◆ Your assignment: Should a line below contain the word "will", report it.

[Items from a data source]
--------------------------------------------------

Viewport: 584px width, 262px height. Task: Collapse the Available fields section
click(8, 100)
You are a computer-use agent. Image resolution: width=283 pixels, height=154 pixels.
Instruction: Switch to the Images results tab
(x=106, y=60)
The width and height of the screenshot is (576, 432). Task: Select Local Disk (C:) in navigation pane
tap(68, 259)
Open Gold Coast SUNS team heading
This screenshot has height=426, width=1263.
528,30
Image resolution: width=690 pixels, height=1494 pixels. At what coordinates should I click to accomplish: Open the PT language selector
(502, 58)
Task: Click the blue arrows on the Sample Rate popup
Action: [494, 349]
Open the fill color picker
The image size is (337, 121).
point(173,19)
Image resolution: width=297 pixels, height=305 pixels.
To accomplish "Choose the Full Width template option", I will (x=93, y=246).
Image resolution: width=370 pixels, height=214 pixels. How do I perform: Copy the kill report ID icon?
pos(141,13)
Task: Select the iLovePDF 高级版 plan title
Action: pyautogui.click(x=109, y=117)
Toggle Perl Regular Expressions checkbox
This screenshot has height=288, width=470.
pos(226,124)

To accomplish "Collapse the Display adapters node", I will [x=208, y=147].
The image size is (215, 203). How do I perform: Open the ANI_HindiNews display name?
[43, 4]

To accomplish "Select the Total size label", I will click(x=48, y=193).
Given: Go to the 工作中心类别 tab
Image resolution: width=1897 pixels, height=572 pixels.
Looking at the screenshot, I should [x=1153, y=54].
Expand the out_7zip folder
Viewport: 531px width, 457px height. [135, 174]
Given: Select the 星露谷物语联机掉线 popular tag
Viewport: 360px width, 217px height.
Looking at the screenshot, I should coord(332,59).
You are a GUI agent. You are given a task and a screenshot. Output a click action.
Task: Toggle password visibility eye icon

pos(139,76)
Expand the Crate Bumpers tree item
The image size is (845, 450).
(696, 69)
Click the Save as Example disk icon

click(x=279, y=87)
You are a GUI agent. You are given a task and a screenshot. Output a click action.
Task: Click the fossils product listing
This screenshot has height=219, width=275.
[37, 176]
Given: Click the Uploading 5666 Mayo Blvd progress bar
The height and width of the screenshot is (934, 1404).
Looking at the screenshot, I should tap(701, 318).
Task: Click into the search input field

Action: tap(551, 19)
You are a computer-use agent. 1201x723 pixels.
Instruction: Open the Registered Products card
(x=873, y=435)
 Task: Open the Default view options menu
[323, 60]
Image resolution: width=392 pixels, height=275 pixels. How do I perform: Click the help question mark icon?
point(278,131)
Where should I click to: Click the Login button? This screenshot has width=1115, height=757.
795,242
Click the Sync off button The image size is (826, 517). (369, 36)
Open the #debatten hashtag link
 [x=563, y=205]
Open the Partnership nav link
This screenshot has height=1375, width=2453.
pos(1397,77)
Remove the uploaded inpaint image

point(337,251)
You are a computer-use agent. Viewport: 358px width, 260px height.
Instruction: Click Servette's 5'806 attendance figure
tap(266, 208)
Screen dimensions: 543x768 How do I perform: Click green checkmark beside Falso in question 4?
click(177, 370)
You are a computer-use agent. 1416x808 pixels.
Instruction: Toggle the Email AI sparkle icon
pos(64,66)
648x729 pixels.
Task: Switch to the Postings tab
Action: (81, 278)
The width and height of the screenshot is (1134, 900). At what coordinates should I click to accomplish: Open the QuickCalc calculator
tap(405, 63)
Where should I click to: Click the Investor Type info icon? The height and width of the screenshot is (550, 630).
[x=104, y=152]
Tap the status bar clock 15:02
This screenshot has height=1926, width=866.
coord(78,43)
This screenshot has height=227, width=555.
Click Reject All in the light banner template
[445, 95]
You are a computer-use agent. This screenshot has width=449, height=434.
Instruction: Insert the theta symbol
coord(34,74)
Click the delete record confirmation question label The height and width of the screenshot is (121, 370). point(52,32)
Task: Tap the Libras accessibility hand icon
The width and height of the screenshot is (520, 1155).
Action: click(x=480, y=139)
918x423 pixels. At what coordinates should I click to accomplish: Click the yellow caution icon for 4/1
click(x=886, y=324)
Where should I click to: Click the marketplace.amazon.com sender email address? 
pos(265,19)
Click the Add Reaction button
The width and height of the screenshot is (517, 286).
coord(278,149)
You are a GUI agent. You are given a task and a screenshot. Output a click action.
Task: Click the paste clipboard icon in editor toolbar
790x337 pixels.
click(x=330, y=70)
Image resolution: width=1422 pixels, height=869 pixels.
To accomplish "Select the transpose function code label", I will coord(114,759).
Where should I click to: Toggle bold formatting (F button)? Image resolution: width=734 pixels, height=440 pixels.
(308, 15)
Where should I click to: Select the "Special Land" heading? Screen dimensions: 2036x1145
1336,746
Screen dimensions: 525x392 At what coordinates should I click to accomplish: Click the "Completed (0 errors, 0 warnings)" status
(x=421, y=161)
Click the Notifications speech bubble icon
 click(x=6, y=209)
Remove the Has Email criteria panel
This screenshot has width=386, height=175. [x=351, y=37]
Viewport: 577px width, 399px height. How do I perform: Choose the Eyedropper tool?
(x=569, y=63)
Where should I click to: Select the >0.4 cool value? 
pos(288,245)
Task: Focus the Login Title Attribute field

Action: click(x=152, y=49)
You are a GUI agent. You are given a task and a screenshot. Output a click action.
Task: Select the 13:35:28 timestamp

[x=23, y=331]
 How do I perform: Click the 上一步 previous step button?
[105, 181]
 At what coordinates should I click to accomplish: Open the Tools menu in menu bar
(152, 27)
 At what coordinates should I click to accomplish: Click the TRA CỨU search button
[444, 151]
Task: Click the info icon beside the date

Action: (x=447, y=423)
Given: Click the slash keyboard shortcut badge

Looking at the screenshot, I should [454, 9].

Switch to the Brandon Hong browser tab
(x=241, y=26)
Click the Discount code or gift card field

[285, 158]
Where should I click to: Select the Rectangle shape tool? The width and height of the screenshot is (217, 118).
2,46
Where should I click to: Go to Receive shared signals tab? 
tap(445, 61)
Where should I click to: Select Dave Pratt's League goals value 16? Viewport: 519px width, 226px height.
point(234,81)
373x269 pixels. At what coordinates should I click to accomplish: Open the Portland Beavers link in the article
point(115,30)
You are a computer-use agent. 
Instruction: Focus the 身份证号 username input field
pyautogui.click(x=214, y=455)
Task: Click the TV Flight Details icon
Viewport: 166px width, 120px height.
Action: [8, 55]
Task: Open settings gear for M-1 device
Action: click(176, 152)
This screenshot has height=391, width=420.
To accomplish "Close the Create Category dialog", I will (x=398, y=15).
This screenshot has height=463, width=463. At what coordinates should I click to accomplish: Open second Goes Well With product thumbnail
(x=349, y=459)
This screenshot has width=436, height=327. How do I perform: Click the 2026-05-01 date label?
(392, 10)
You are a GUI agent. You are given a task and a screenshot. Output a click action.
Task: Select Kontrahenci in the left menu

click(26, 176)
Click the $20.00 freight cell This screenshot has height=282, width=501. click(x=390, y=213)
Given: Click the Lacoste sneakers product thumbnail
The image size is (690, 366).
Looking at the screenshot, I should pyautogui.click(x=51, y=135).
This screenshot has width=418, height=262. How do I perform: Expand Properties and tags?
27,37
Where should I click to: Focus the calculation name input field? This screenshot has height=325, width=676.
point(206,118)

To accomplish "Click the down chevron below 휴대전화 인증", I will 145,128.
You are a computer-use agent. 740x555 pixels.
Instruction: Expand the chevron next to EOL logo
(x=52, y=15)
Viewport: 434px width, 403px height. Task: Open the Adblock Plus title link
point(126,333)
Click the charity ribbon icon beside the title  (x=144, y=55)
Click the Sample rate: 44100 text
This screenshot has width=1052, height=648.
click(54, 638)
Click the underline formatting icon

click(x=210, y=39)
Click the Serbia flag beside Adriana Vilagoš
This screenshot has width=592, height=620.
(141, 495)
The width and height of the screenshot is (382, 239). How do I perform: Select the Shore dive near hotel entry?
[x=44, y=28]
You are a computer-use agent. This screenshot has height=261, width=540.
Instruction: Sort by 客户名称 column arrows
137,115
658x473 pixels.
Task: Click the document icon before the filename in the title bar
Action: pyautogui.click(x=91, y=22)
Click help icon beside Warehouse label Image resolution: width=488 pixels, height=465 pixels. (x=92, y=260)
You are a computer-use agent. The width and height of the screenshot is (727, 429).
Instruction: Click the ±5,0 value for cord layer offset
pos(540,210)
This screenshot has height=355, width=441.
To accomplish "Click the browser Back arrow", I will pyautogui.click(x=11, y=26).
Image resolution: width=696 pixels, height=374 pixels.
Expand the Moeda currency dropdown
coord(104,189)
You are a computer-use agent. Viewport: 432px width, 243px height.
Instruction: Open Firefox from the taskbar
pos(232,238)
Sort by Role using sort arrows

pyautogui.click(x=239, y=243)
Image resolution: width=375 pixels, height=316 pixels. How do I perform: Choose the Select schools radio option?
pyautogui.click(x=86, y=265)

--------------------------------------------------

◆ Solved problem:
To accomplish "Choose the Full Width template option", I will (x=93, y=246).
To accomplish "Collapse the Display adapters node", I will [x=208, y=147].
To accomplish "Select the Total size label", I will click(x=48, y=193).
To accomplish "Select the transpose function code label", I will coord(114,759).
To accomplish "Close the Create Category dialog", I will (x=398, y=15).
To accomplish "Click the down chevron below 휴대전화 인증", I will 145,128.
To accomplish "Click the browser Back arrow", I will pyautogui.click(x=11, y=26).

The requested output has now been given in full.